La personnalité discrète de Damon Albarn n'en cache pas moins d'éclatants projets musicaux qui font recette. Parmi eux, Blur surtout, et Gorillaz. Comme les groupes précédents, The Good, The Bad & The Queen se place ici aussi dans la nouvelle tendance du moment: un retour aux instruments, moins de prise de tête, plus de mélodies. Attention cependant aux accros des extravagances d'Albarn. Le disque qu'il présente aujourd'hui peut sembler lisse. Son calme y est d'ailleurs pour quelque chose. Et la voix du chanteur, monocorde avec quelques réverbes, participe pleinement à cette ambiance.

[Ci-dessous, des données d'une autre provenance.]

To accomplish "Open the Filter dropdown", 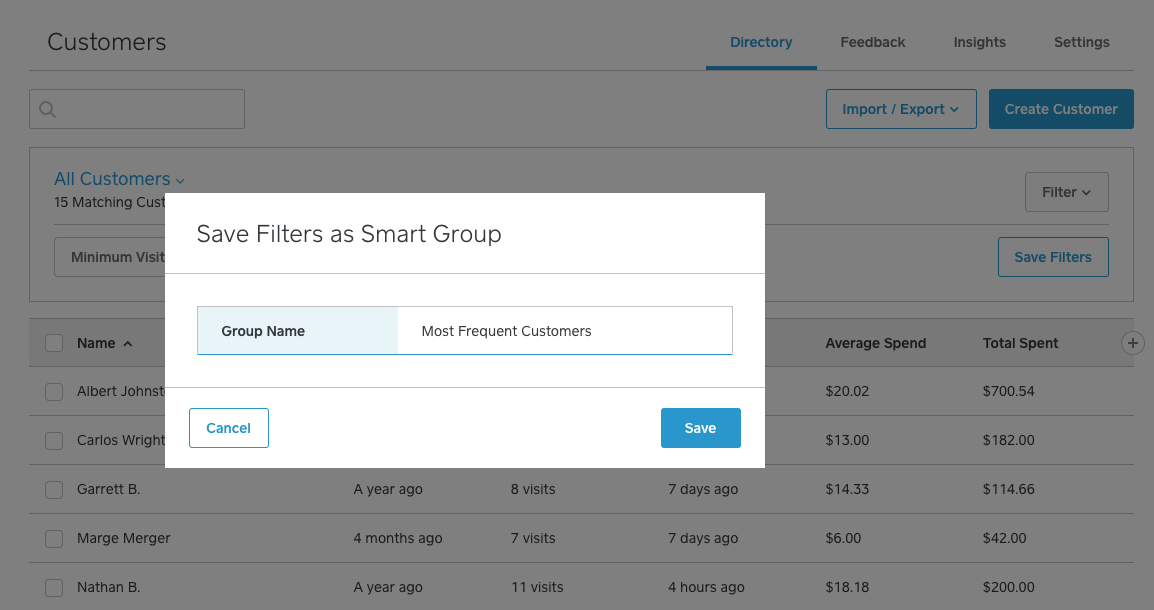I will 1066,191.
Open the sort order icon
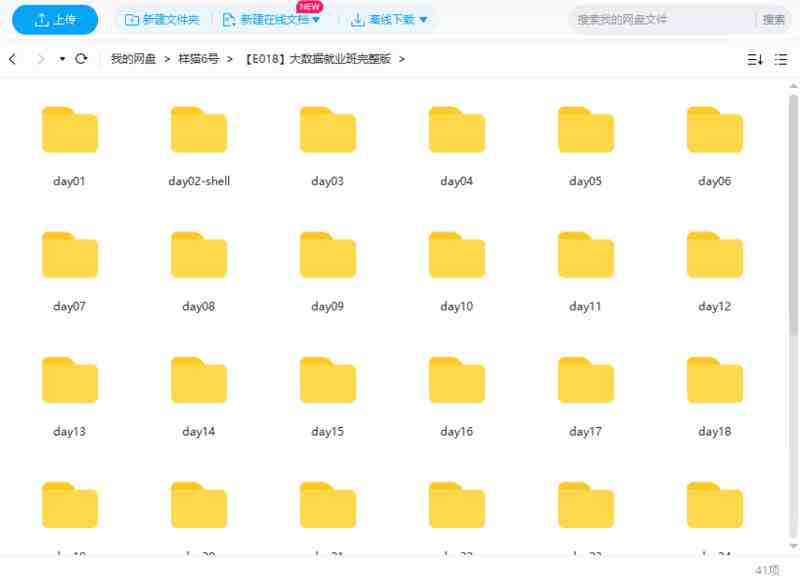800x581 pixels. (755, 59)
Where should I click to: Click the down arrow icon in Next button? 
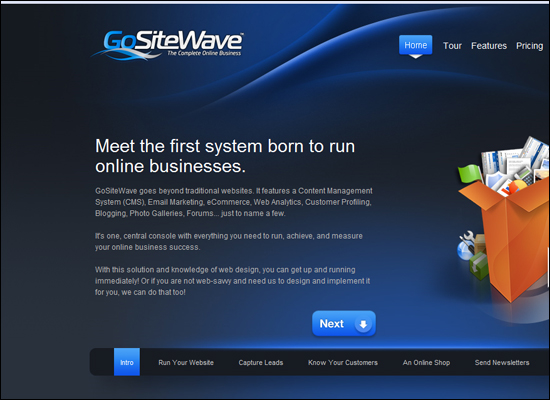click(363, 324)
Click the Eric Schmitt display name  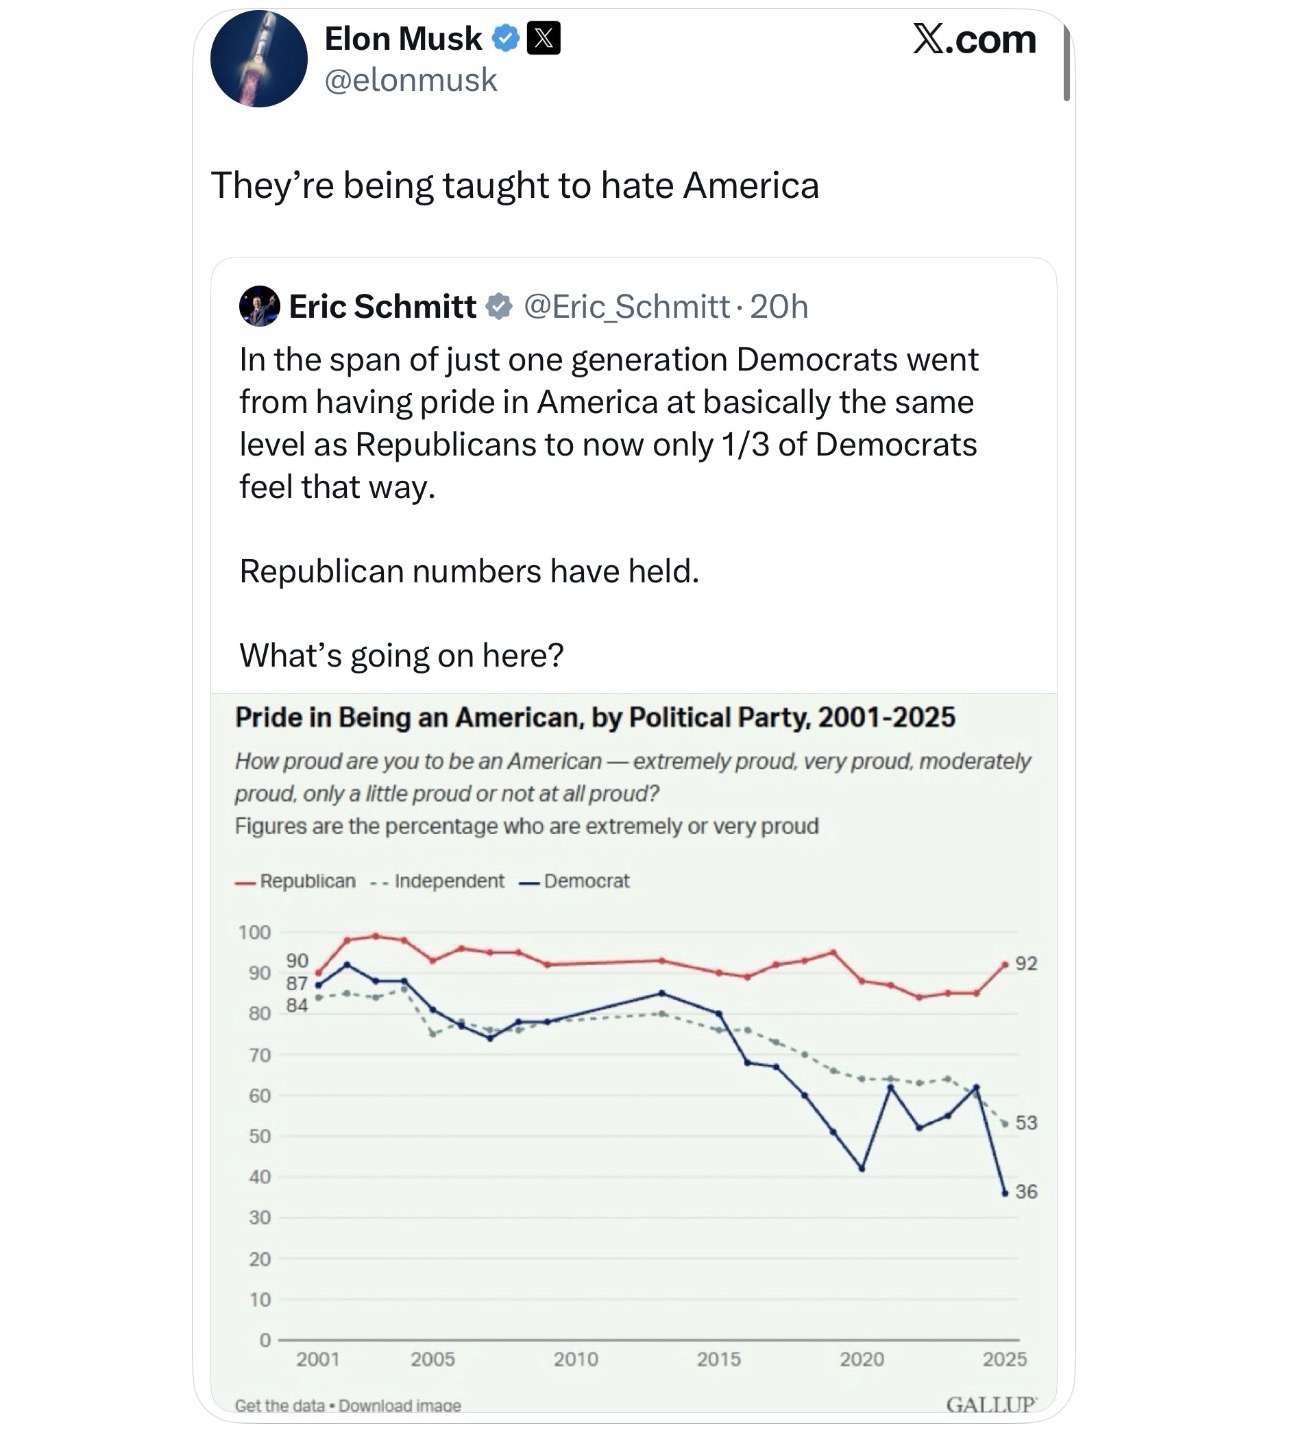[383, 306]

Ce qui surprend sur The Good, The Bad & The Queen, c'est l'homogénéité. Comme une bulle qui divague dans un pays sans relief, tout vert avec un ciel sombre. 'Herculean' en est un bon exemple. On entre dans un univers à part entière. L'originalité est moins apparente, et il faut une certaine perspicacité pour découvrir l'attention qui a été portée à la production, aux sons travaillés, aux mélodies. La musique enveloppe son auditeur, l'absorbe. Et soudain on décélère, notre coeur s'apaise, nos membres se détendent pleinement. En toute confiance.
En guise de fin, The Good, The Bad & The Queen nous réveille doucement par un savant mélange de rock jazz blues, somptueux. Au final, Damon Albarn et ses nouveaux accolytes talentueux accouchent d'un album unique, qui révèle ses qualités avec le temps, comme un bon vin. La plénitude culturelle. J'ai adoré.